Francesco Cossiga
Motivazione
Una dedizione totale al Paese, una preoccupazione costante per i problemi della società, un legame privilegiato con la Sardegna e la sua Sassari: queste le note che caratterizzano da più di 25 anni l’attività politica di Francesco Cossiga. Un sassarese che si è imposto all’attenzione e all’affetto di tutti gli italiani proprio per questa concezione di servizio che ha voluto imprimere al mandato che gli hanno affidato i suoi conterranei. Un docente di vasti studi, un uomo che ha avuto in sé una motivazione interiore a questa disponibilità totale nella militanza cattolica e nella profonda fede. Questo è Francesco Cossiga così lo conosciamo noi e la nazione. Ma noi abbiamo qualcosa di più in comune: la “sassareseria” che non è solo un riferimento anagrafico, ma respirare, vivere, gioire e anche soffrire questa nostra Sassari che qualcosa di speciale deve pur avere se è riuscita a dare in pochi lustri tanto contributo di uomini e di idee al Paese. […] Esempio di grande rettitudine, di sensibilità umana e sociale, ha onorato la sua città con le sue qualità morali e con la serietà della sua azione, al servizio del Paese.
Profilo
Francesco Cossiga (Sassari, 26 luglio 1928 – Roma, 17 agosto 2010) è stato uno dei protagonisti della Prima Repubblica, della quale divenne anche Presidente. Laureatosi in Giurisprudenza all’Università di Sassari, intraprese la carriera accademica come docente di Diritto Costituzionale, ruolo che mantenne parallelamente all’impegno politico.
Entrò nella vita politica nazionale con la Democrazia cristiana, venendo eletto deputato per la prima volta nel 1958 e riconfermato per sei legislature consecutive. Nel corso della sua lunga carriera ricoprì incarichi di grande rilievo: fu sottosegretario alla Difesa (1966–1968), Ministro dell’Interno (1976–1978) — durante il drammatico rapimento di Aldo Moro, gestito secondo la cosiddetta "linea della fermezza" — e Presidente del Consiglio dei Ministri dal maggio 1979 all’ottobre 1980.
Nel 1983 fu eletto Senatore e, il 12 luglio dello stesso anno, divenne Presidente del Senato della Repubblica.
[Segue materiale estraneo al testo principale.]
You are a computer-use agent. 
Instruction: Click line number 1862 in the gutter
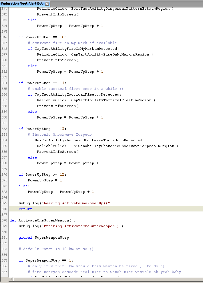point(4,129)
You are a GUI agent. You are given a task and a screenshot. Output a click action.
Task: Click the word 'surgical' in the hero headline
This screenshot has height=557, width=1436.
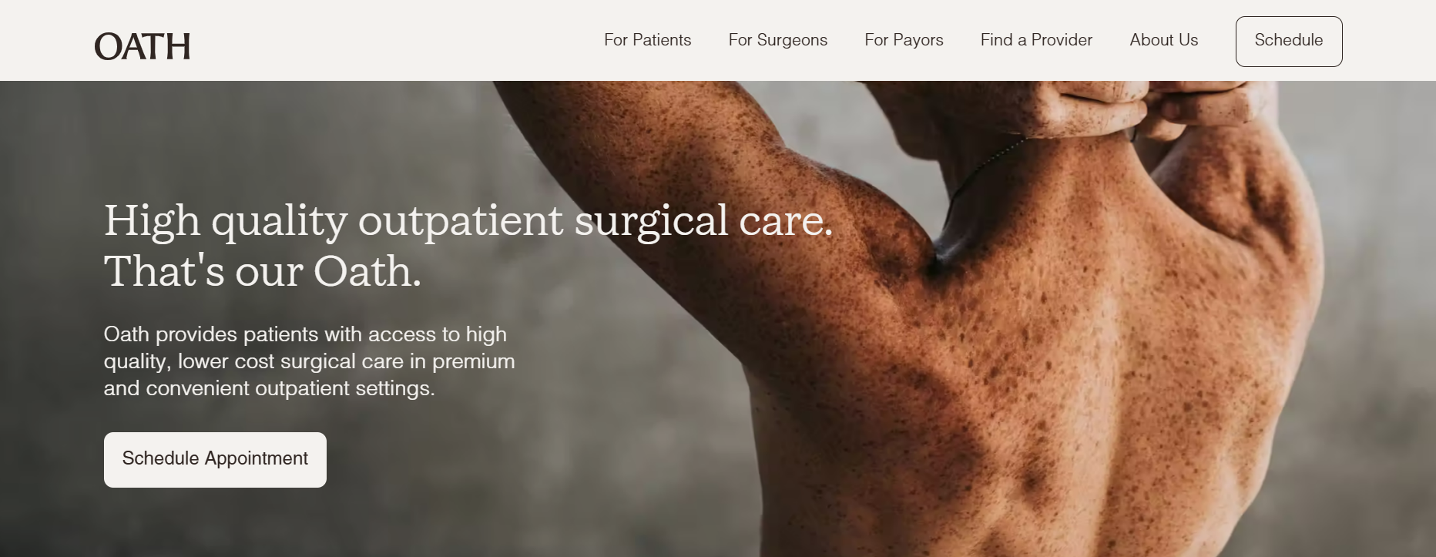pyautogui.click(x=651, y=222)
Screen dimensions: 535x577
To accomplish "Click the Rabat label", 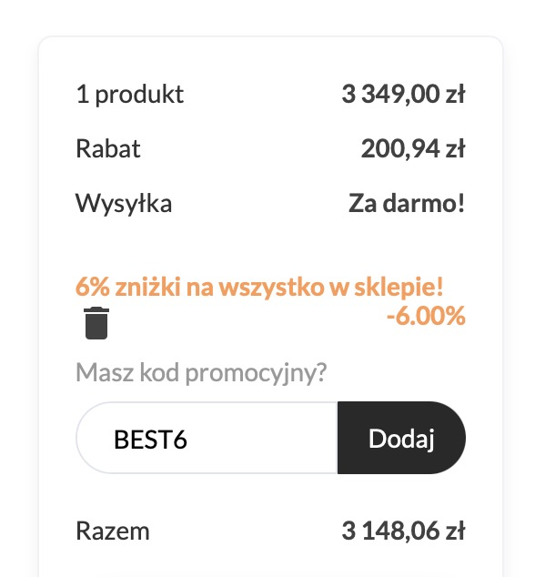I will pos(107,148).
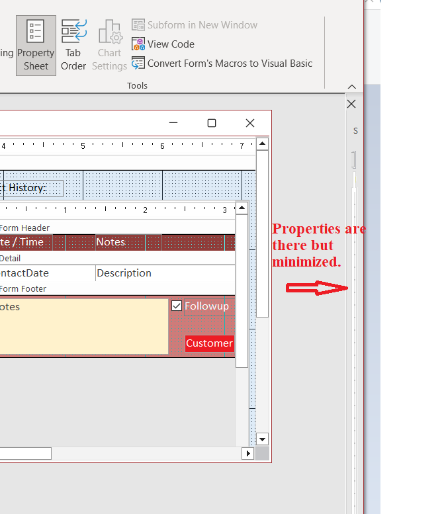Select the Notes header label
Screen dimensions: 444x514
111,242
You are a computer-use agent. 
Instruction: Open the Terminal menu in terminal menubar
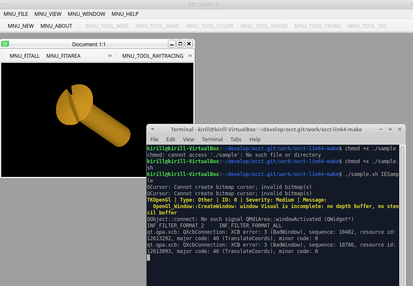pyautogui.click(x=212, y=139)
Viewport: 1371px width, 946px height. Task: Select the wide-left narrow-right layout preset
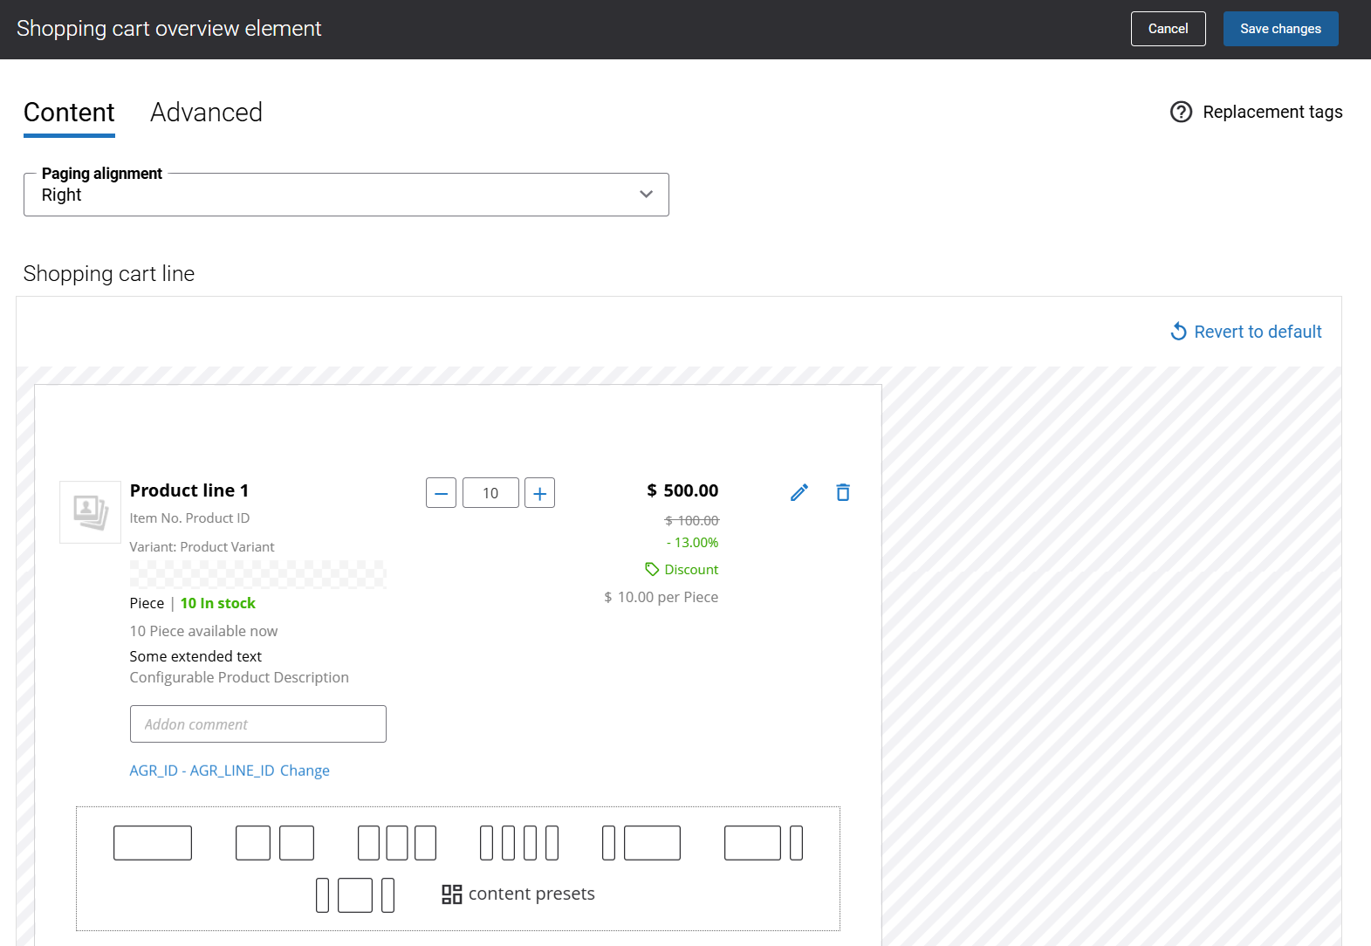(764, 843)
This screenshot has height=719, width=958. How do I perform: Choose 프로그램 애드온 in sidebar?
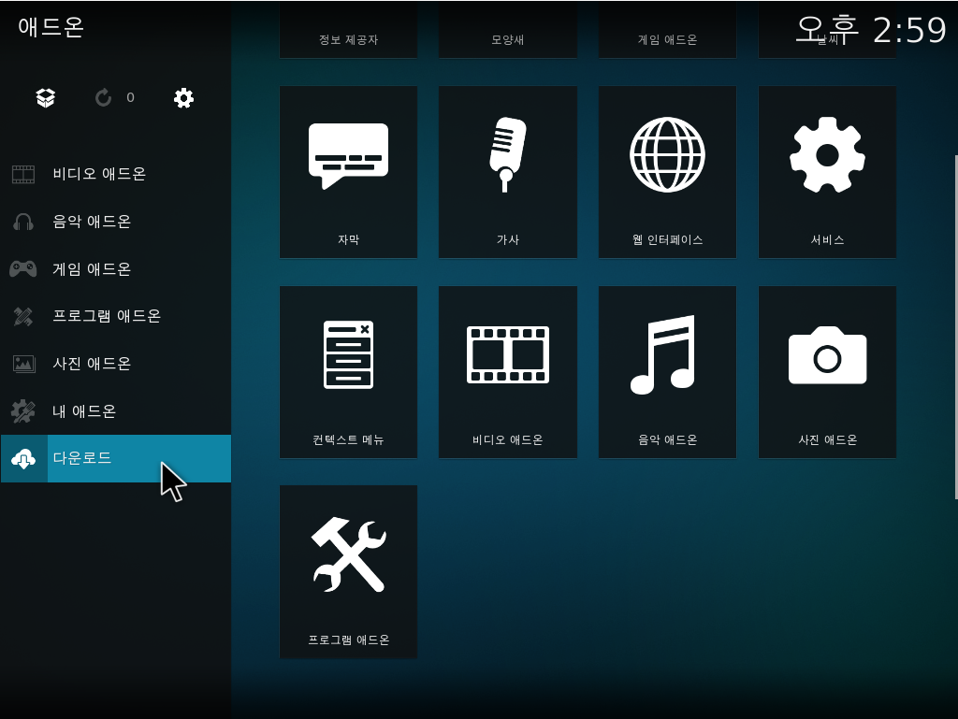tap(107, 316)

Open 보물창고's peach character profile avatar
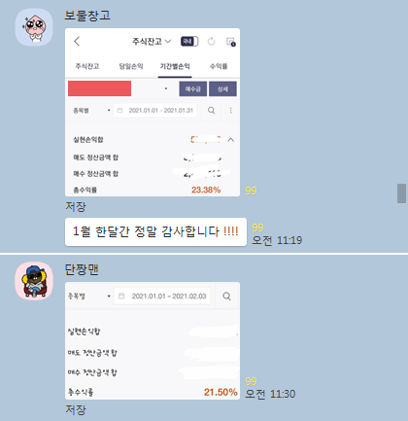(34, 27)
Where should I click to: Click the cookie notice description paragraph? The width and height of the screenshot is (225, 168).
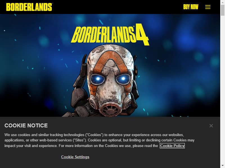[x=100, y=140]
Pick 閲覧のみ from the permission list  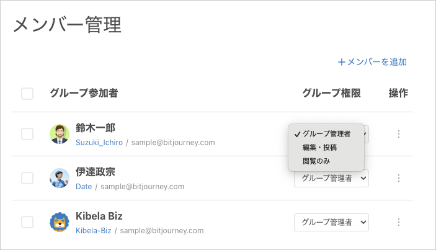[316, 161]
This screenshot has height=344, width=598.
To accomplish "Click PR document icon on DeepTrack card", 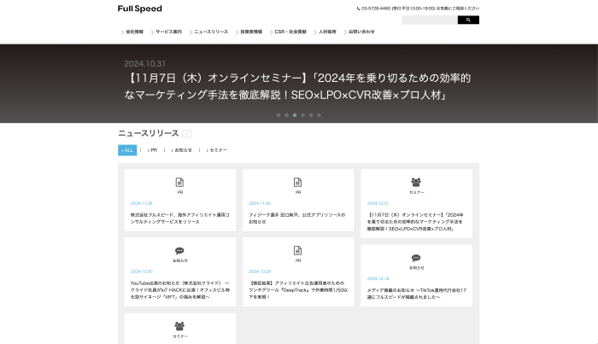I will pyautogui.click(x=298, y=251).
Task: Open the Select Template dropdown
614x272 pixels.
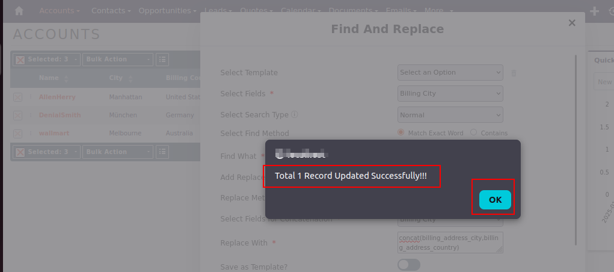Action: pyautogui.click(x=450, y=72)
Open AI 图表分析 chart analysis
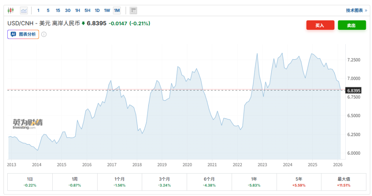 click(23, 34)
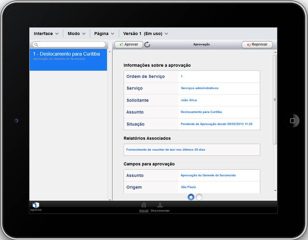Expand the Página dropdown
The height and width of the screenshot is (240, 308).
click(104, 34)
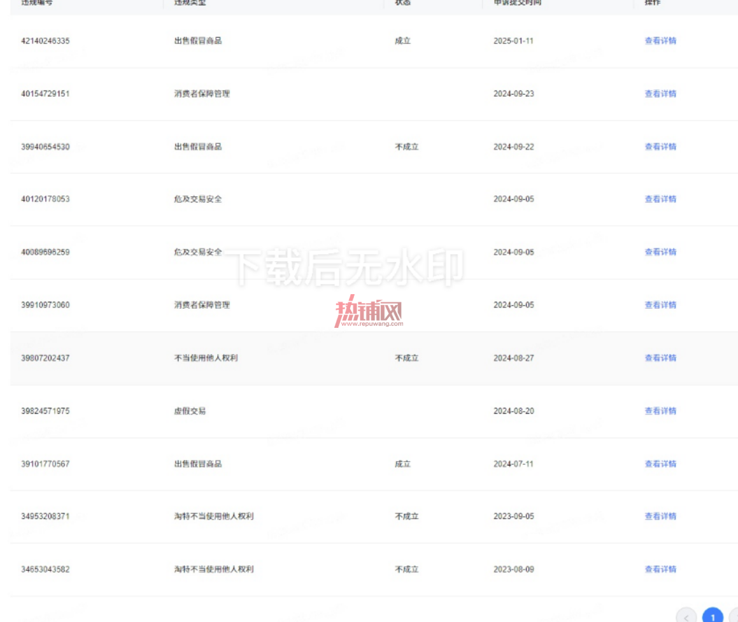Open details for violation 34953208371
The height and width of the screenshot is (622, 738).
point(660,516)
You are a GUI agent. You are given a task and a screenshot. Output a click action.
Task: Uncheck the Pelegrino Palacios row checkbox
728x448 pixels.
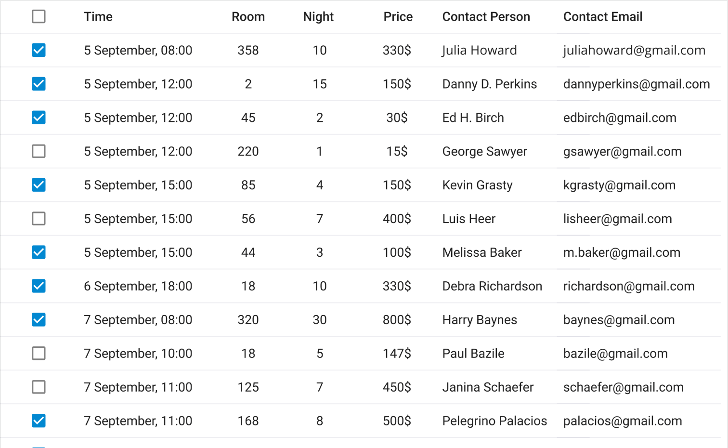pyautogui.click(x=39, y=421)
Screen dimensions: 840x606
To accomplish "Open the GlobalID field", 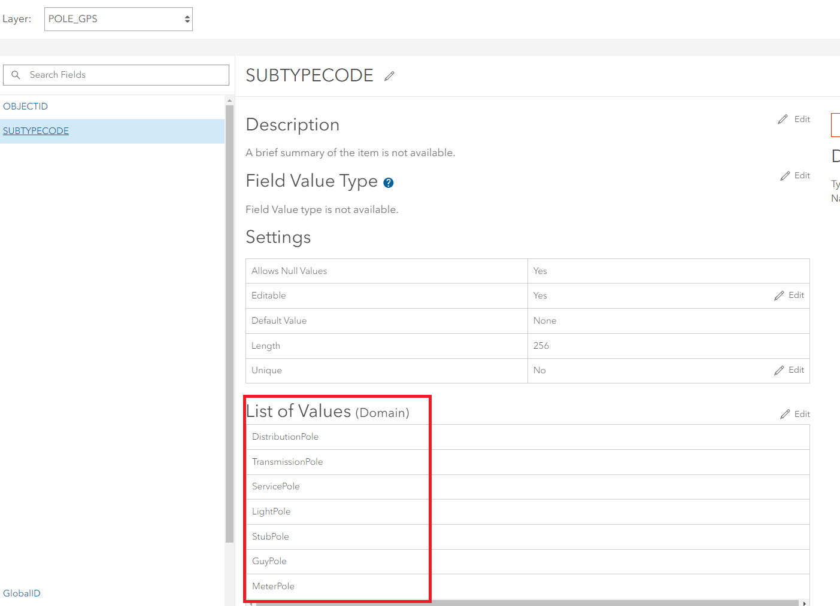I will click(x=22, y=593).
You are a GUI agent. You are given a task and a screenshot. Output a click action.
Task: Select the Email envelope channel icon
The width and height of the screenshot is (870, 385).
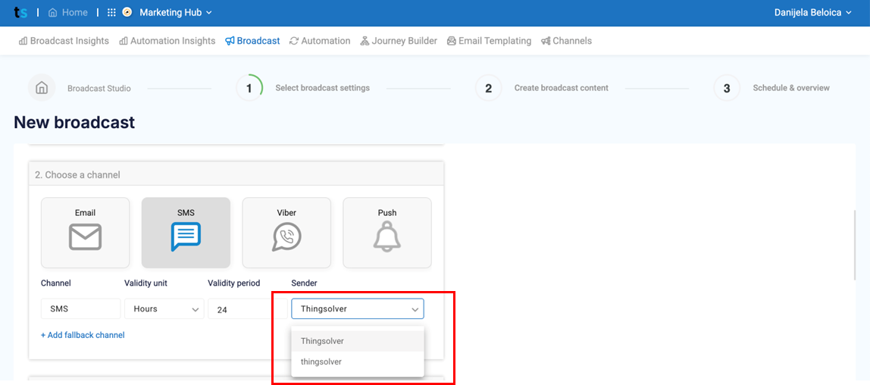coord(85,236)
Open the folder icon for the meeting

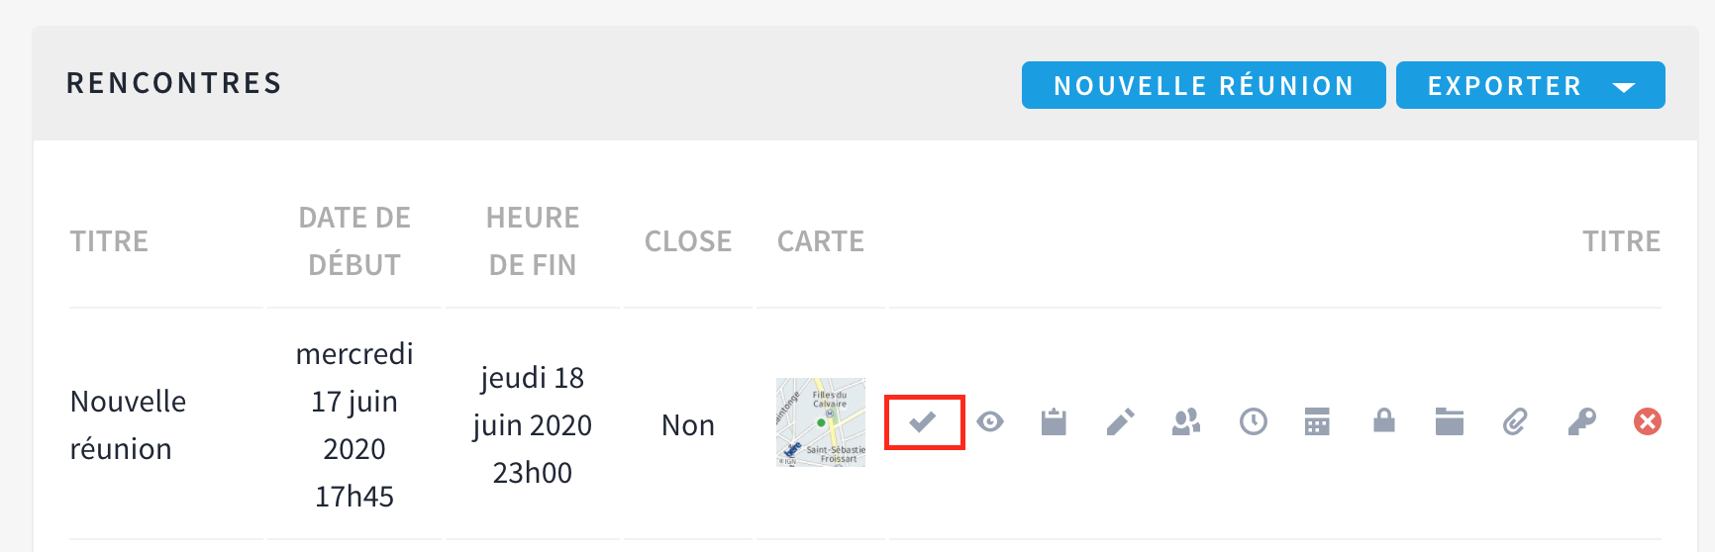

Due anni più tardi, nel 1985, fu eletto Presidente della Repubblica, diventando il più giovane Capo dello Stato nella storia italiana fino ad allora.
Nell’aprile 1992, sostenendo che un nuovo Presidente della Repubblica, forte del mandato appena ricevuto, avrebbe potuto affrontare più efficacemente la crisi politica del Paese, Cossiga rassegnò le dimissioni con un lieve anticipo rispetto alla scadenza naturale del settennato. Divenuto Senatore a vita, non rientrò nelle file della Democrazia cristiana e aderì al gruppo misto del Senato. Negli anni successivi continuò a essere presente sulla scena politica italiana e, nel 1998, promosse la costituzione dell’Unione Democratica per la Repubblica (UDR), formazione autonoma di centro, nata con l’obiettivo di aggregare una vasta area di forze moderate, alternative alla sinistra.
Nonostante l’intensa attività a livello nazionale e internazionale, Cossiga mantenne un forte legame con la Sardegna e con la sua città natale, Sassari. Difese più volte gli interessi dell’isola, sottolineando la necessità di una maggiore autonomia e di un piano di sviluppo economico più incisivo per la regione. Anche dopo la fine del mandato presidenziale, continuò a frequentare Sassari, partecipando attivamente alla vita culturale e accademica del territorio.
Ricevette il “Parajo d’Oro”, uno dei massimi riconoscimenti assegnati allora ai cittadini sassaresi illustri, all’età di 55 anni. Nel corso della sua carriera era stato già più volte Ministro, due volte Presidente del Consiglio, docente universitario e figura di primo piano della politica italiana del Novecento.
Francesco Cossiga si spense a Roma il 17 agosto 2010, lasciando un’eredità politica complessa e una profonda impronta nella storia della Repubblica Italiana.